WIMP — In astronomy, WIMPs, or weakly interacting massive particles, figure into one explanation of the dark matter problem.

The particles are called “weakly interacting” because they seem not to have much interaction with normal matter (electrons, protons, and neutrons) other than gravitational attraction (thus “massive”).

Assuming that there are Weakly Interacting Massive Particles, these particles would then fall out of equilibrium with the universe when they are non-relativistic. One can calculate the abundance of these particles left in the universe today. Their relic abundance is inversely proportional to their interaction cross section.

If these particles are to provide the mass necessary to close the universe, their interaction cross section must be of order 10^-38 cm^2. Their mass should be in the range 10 GeV to 10 TeV (proton mass = 1 GeV.) Their scattering cross section is suggestive of weak-type interactions, and they are more massive than “normal” matter — hence WIMPs.

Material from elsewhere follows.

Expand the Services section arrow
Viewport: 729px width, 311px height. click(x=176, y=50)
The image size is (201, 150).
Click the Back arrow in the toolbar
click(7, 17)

WIMPs should be gravitationally bound to our galaxy. We can imagine a cloud of WIMPs clumped around the galaxy, with the solar system sweeping through this cloud as we orbit the center of the Milky Way.

The WIMPs should have a mean velocity relative to the earth of about 300 km/s. So if we have a detector here on earth, we can try to look for a massive particle scattering off our detector once in awhile, as we move through the WIMP “wind.” These particles are very difficult to detect in this way. The more massive they are, the fewer they are, and the fewer scatterings there are.

However, WIMPs occassionally collide with material in the Sun (or Earth) and are scattered so that they are gravitationally captured by the Sun (or Earth) and eventually scatter again so that they become concentrated in the central region.

Occassionally a WIMP will collide with an anti-WIMP and annihilate and one of the annihilation products will be neutrinos. We thus expect the Sun, the center of the Earth, and the Galactic plane & center to be the source of WIMP annihilation neutrinos. Detecting these neutrinos may be the best way to search for the TeV range mass.